The pound plummeted, the cost of government debt surged and the Tories’ poll ratings collapsed. The international community did not know whether to pity the UK or just laugh at us. It was a national humiliation.

But this is all getting a bit gloomy for a pre-Christmas column so perhaps we should draw some comfort from the autumn’s excitements. Enthusiastic Labour supporters can take some solace from the fact all this has increased the party’s chances of forming a government at the next general election. Even a majority is not beyond its reach. But I will focus on three economic lessons which should be learned that could be helpful in future years.

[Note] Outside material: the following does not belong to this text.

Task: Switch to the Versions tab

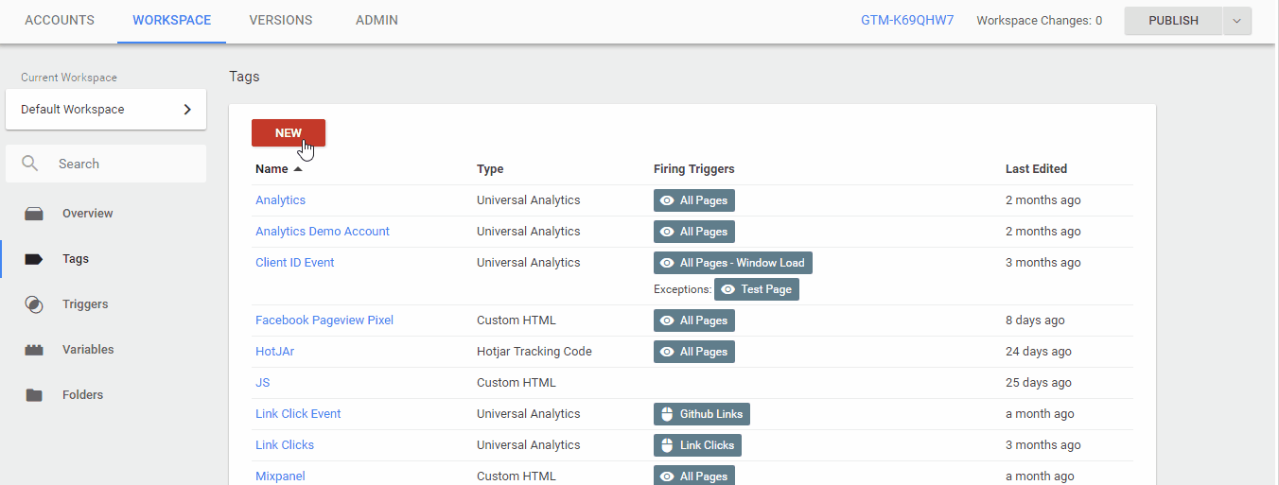Action: tap(280, 20)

First, and least controversially, economic institutions matter. It was not just Liz Truss and Kwasi Kwarteng’s policies that spooked the markets but their disregard of our financial institutions. There was loose talk of changing the Bank of England’s mandate, combined with criticism of its performance. The permanent secretary to the Treasury, Tom Scholar, was sacked on the chancellor’s first day. The Office for Budget Responsibility (OBR) was excluded from the mini-Budget process.

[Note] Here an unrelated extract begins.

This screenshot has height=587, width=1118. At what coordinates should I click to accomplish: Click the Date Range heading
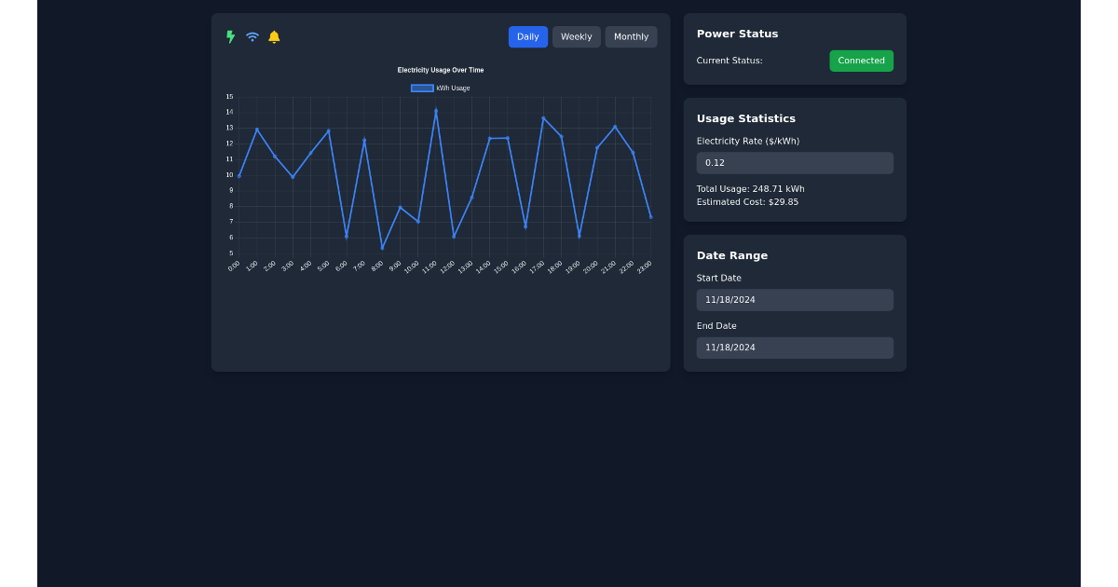pos(731,255)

These institutions provide checks and balances, ensure that expertise is fully involved and increase public transparency. In other words, strong institutions prevent a handful of ministers from doing something really stupid. Weakening institutions is often a leading indicator that a minister is about to do something stupid.

After the events of the autumn, the Bank of England, Treasury and OBR have all been strengthened. Even overseas officials have been telling their UK counterparts that their positions have been enhanced by the British example.

The second lesson, perhaps not so enthusiastically endorsed by every New Statesman reader, is that fiscal credibility matters. A country like the UK really does not want to be an outlier, pursuing a fiscal policy that is noticeably laxer than comparative countries. Truss’s timing was undoubtedly unfortunate – we are in an era of rising interest rates – but markets can turn quickly if they perceive a country as being more ill-disciplined than the pack.

We can count ourselves fortunate that the markets have subsequently been forgiving and that the combination of Rishi Sunak, Jeremy Hunt and the withdrawal of various tax cuts has meant that the “moron premium” on interest rates has been abolished. Given that our fiscal targets are somewhat looser than was the case earlier in the year, we should not take this entirely for granted.

The third lesson is that many of our problems do stem from low economic growth – and this really does matter. Economic growth dropped down the priority list for some years but at least we are talking about it. Doing something sensible about it (and a lesson of the Truss experiment is that it does have to be sensible) may still be beyond our politicians (on our relationship with the EU, immigration and planning reform, for example) but at some point that will change.

None of this will provide much immediate comfort for those struggling with the cost of living but if the lessons from 2022 include a belief in strong institutions, fiscal responsibility and a thoughtful and realistic focus on growth, it will not all be bad news.